Why the category keeps reinventing itself
The dream of building a small mechanical companion is older than software.
What Rifkin names is not a technology but forever present, recurring human appetite - the desire for a small, attentive, slightly mechanical helper-figure at the edge of one’s work has shown up in every century where the tools to build one existed. Hero built automata for temples. The clockmakers of 18th-century Europe built mechanical boys who wrote out poems. Microsoft built Clippy and Cortana. Now Farza has built Clicky.
The category keeps reinventing itself because it keeps finding it’s way to work. The technology gets close enough to a real assistant that users get excited, and then close enough to a real annoyance that users uninstall. Clippy was retired in 2007; Cortana was shelved in 2023. The April 2026 Tom’s Hardware retrospective on Clippy’s 25th anniversary called it “Microsoft’s hapless office assistant” - a face users hated because the assistant pretended to be a friend without earning the right to be one.
Clicky understands what Clippy didn’t: the triangle is not a face, and the buddy framing lives in the copy rather than in a pair of cartoon eyes. The contract - I summon you, you appear, you help, you leave — avoids the failure mode Clippy died of. Screenpipe understands what Cortana didn’t: it makes no pretense of personality. It is a database with a daemon, and the contract - I trust you in the background, I consult you on my schedule - avoids the failure mode of an ambient assistant that keeps interrupting to remind you it exists.
Two thousand years after Hero, the lesson is the same: users want the helper to know its place.
The six retention mechanisms inside screen-aware AI
1. Summoning ritual (Clicky’s Control + Option hotkey) - Every interaction is opt-in, which prevents the uninvited-help failure mode that killed Clippy. Why it prevents churn: the user never feels watched when they didn’t ask to be watched.
2. Visual pointing (Clicky’s blue triangle) - The AI doesn’t describe where to click; it points. This compresses the overhead of translating a verbal instruction into a physical action. Why it prevents churn: the post-wow plateau is delayed because the gesture is genuinely faster than any alternative form of help.
3. Voice-first interaction (Clicky’s ElevenLabs layer) - The user speaks the question and hears the answer, never breaking focus on the screen they’re trying to learn. Typing would force a return to the keyboard and a context switch; voice keeps the eyes where the work is.
4. Compounding personal corpus (Screenpipe’s local indexed history) - Every additional day of recorded screen and audio makes the next query more valuable. The switching cost is not technical; it’s historical. Why it prevents churn: the longer the user stays, the more expensive leaving becomes.
5. Local-first architecture (Screenpipe’s no-cloud commitment) - For a user about to grant 24/7 screen and audio recording, the only acceptable trust frame is “this never leaves my machine.” Local-first is not a feature; it’s the precondition the use case requires. Why it prevents churn: a privacy breach, real or rumored, would collapse the entire user base overnight. Local-first defuses that risk structurally.
6. Agentic delegation layer (Clicky’s “clicky agent” command, Screenpipe’s “pipes”) - The product earns its second visit by being more than a teacher. Both products turn the screen-aware base into a launchpad for something stickier. Why it prevents churn: graduation churn - the student outgrows the teacher - is defused when the teacher becomes an assistant.

Recorded information -
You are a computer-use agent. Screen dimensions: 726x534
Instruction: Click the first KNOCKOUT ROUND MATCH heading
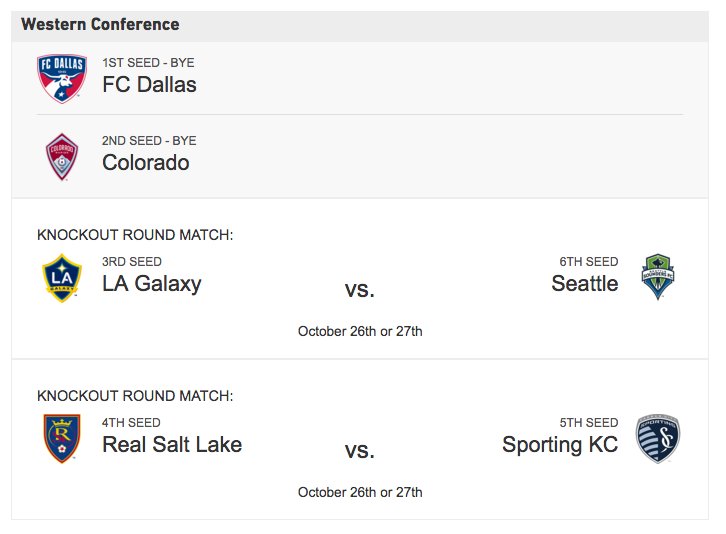tap(135, 235)
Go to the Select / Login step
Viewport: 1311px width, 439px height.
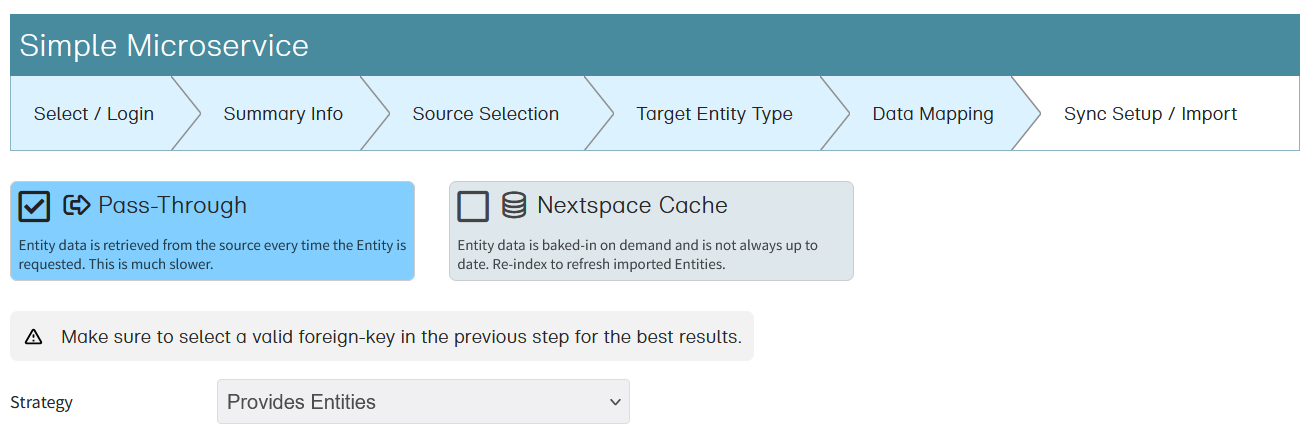(x=94, y=114)
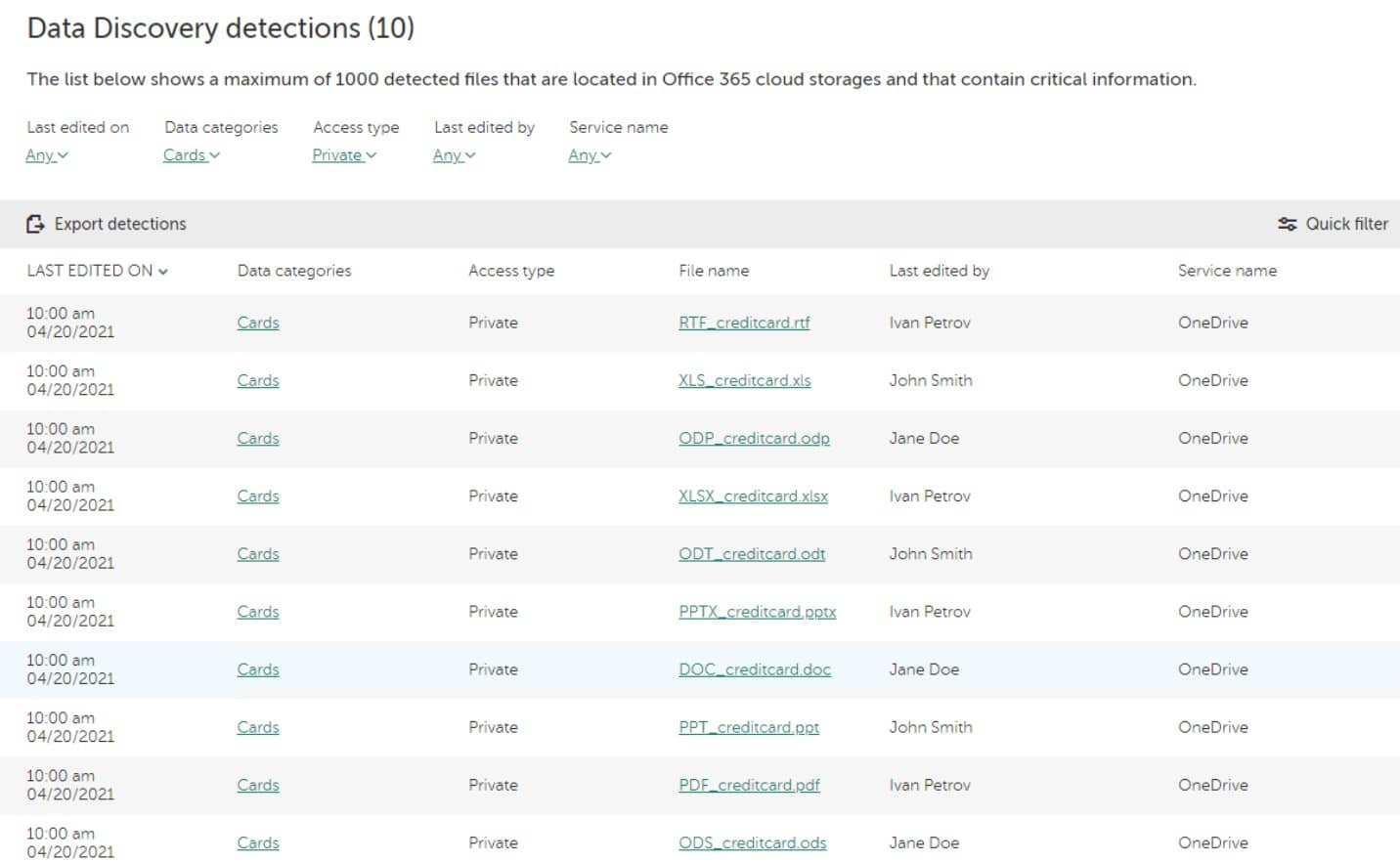This screenshot has height=862, width=1400.
Task: Click Cards link in the first row
Action: (257, 323)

The task - From the piece on screen-aware AI helpers, transcribe word for word the part that opens with the words containing "Why the category" and closes with "has built Clicky.".

Reply -
Why the category keeps reinventing itself
The dream of building a small mechanical companion is older than software.
What Rifkin names is not a technology but forever present, recurring human appetite - the desire for a small, attentive, slightly mechanical helper-figure at the edge of one’s work has shown up in every century where the tools to build one existed. Hero built automata for temples. The clockmakers of 18th-century Europe built mechanical boys who wrote out poems. Microsoft built Clippy and Cortana. Now Farza has built Clicky.